Tunicates are suspension feeders. They have two openings in their body cavity: an in-current and an ex-current siphon. The in-current siphon is used to intake food and water, and the ex-current siphon expels waste and water. The tunicate's primary food source is plankton. Plankton gets entangled in the mucus secreted from the endostyle. The tunicate's pharynx is covered by miniature hairs called ciliated cells which allow the consumed plankton to pass down through to the esophagus. Their guts are U-shaped, and their anuses empty directly to the outside environment. Tunicates are also the only animals able to create cellulose.
Tunicate blood is particularly interesting. It contains high concentrations of the transition metal vanadium and vanadium-associated proteins. Some Tunicates can concentrate vanadium up to a level one million times that of the surrounding seawater. Specialized cells can concentrate heavy metals, which are then deposited in the tunic.
Sea squirts are more closely related to fish, birds, and humans than worms, sea stars, or other invertebrates.

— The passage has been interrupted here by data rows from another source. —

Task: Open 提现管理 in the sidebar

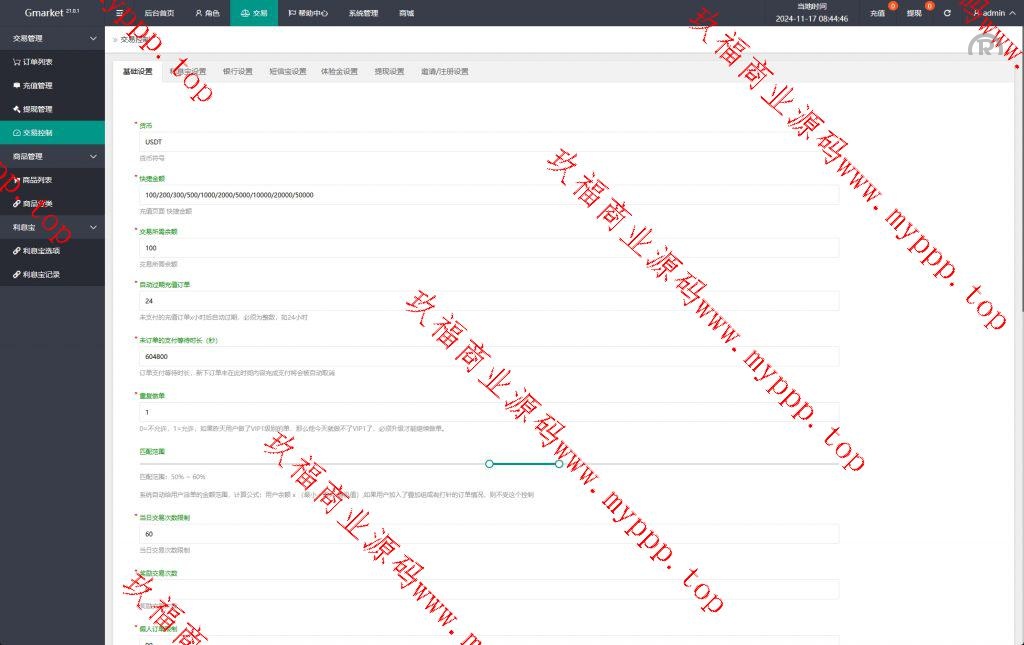Action: tap(37, 109)
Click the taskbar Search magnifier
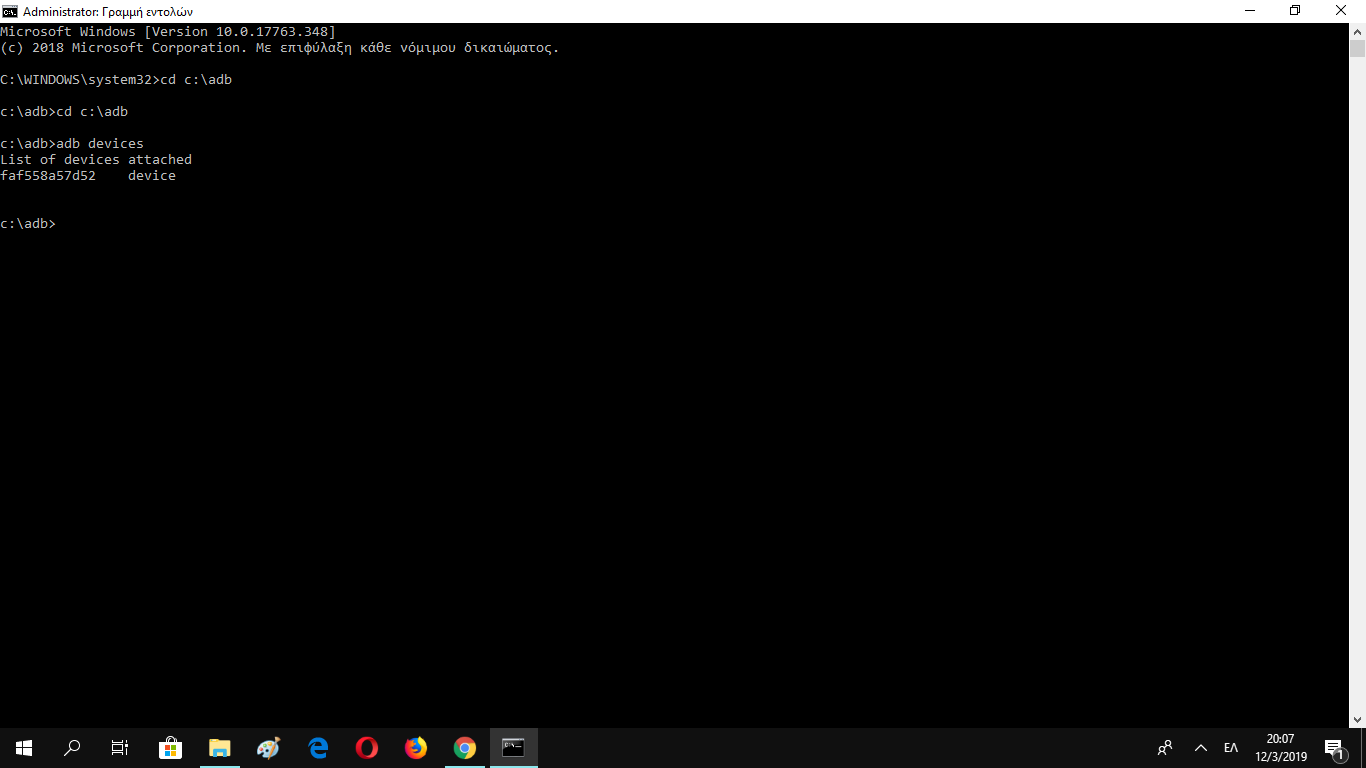Image resolution: width=1366 pixels, height=768 pixels. 72,747
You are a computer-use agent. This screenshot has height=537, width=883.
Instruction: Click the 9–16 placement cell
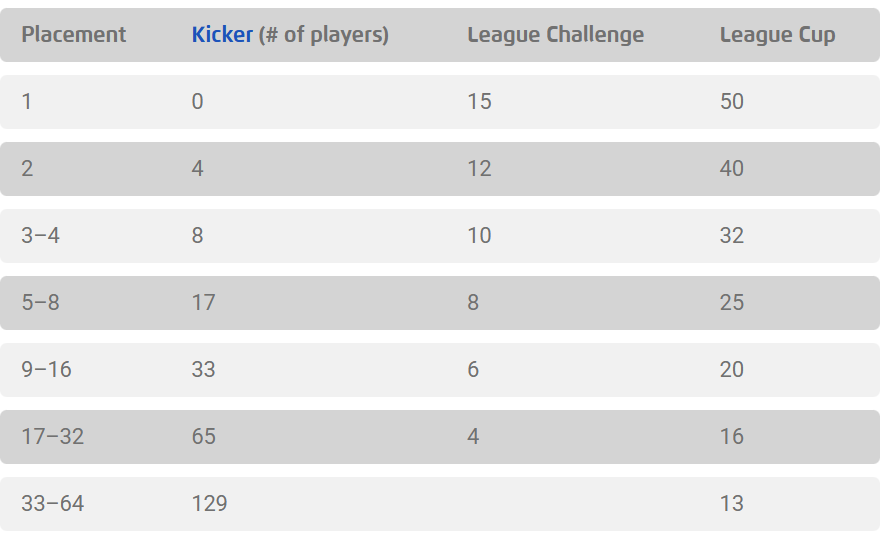tap(46, 370)
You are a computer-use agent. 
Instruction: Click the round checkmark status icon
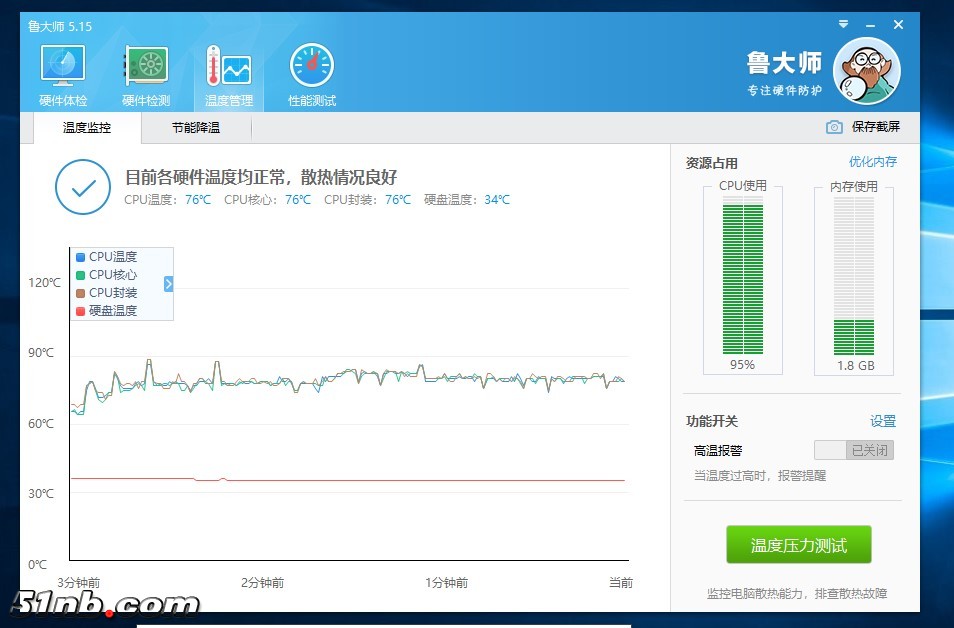click(83, 187)
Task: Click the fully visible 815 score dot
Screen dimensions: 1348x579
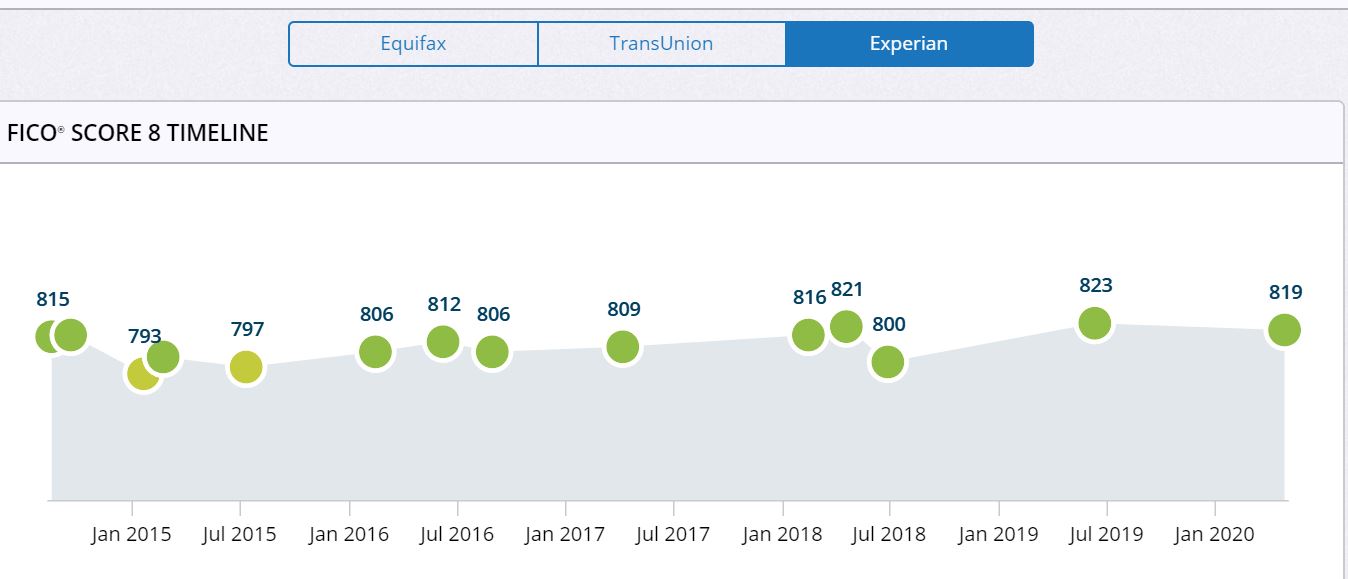Action: (x=70, y=335)
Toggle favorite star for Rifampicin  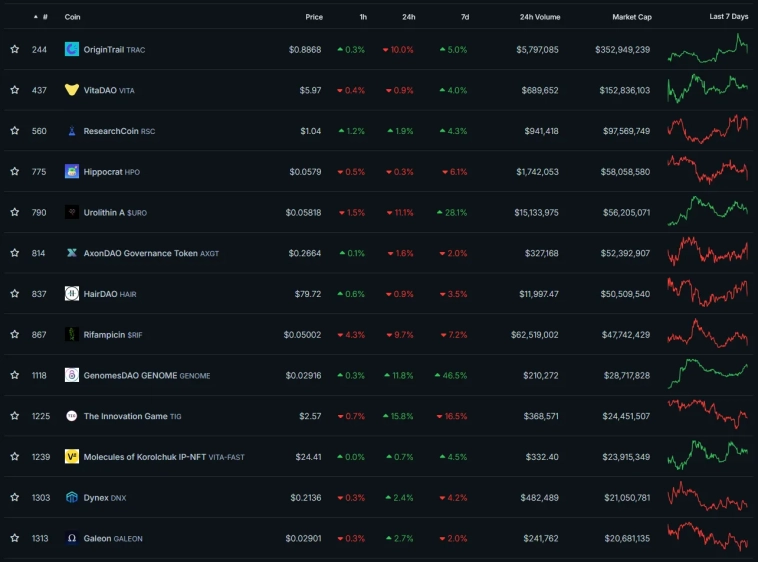[x=15, y=334]
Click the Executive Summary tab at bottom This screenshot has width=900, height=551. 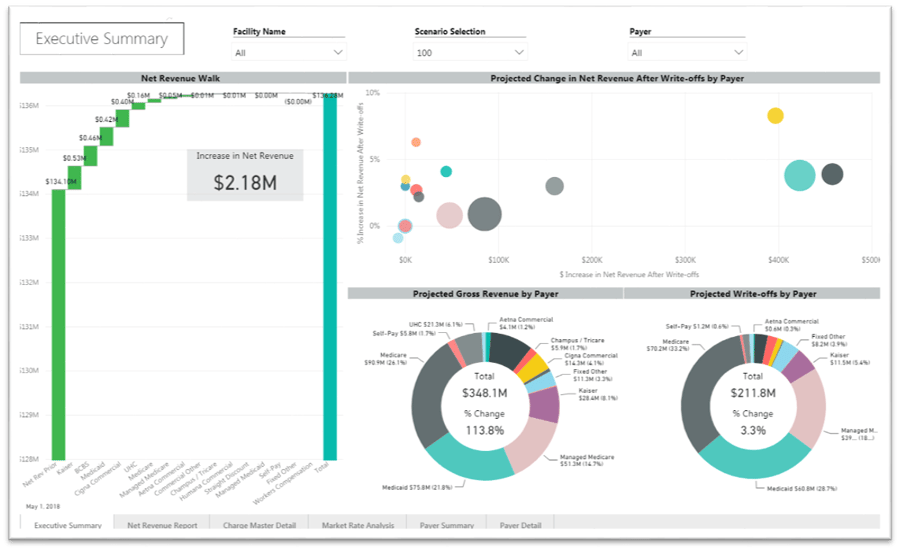(x=68, y=524)
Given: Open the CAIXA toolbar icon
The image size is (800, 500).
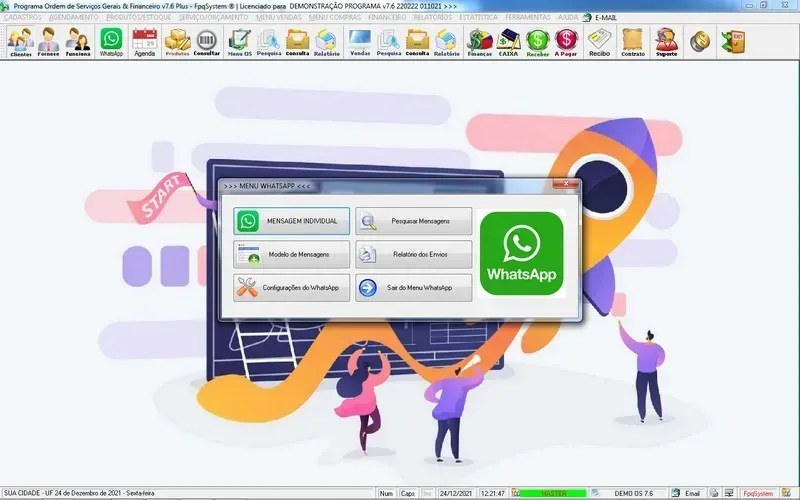Looking at the screenshot, I should [509, 42].
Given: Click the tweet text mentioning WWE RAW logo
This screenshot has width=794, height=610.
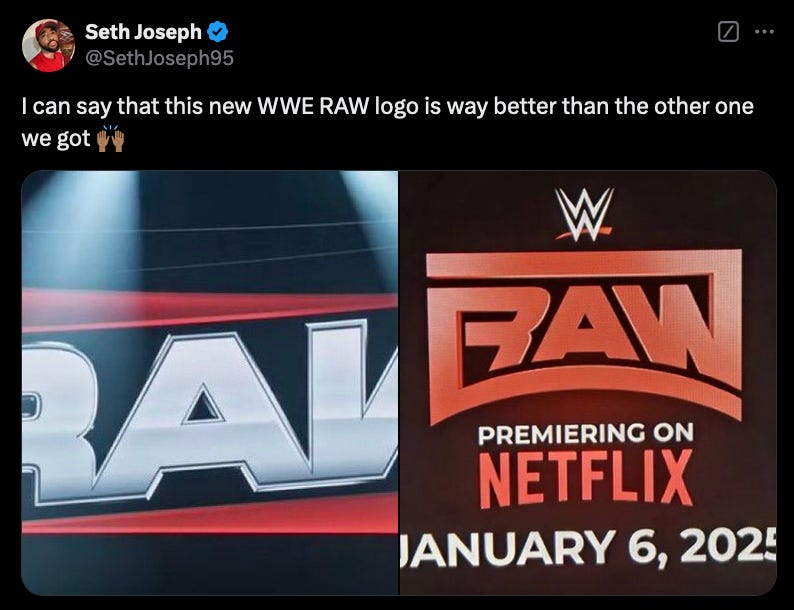Looking at the screenshot, I should 387,122.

The Tunicata contains about 3,000 species, usually divided into the following classes:
Ascidiacea, (Aplousobranchia, Phlebobranchia, and Stolidobranchia)
Thaliacea
Appendicularia (Larvacea)
Sorberacea.
Although the traditional classification is followed for now, newer evidence suggests that the Ascidiacea is an artificial group. The new classification would be:
Stolidobranchia,
Phlebobranchia and Thaliacea,
Aplousobranchia and Appendicularia,
Sorberacea would belong somewhere in Ascidiacea, or be in a taxon on its own.
The species Ciona intestinalis has attracted interest in biology for developmental studies.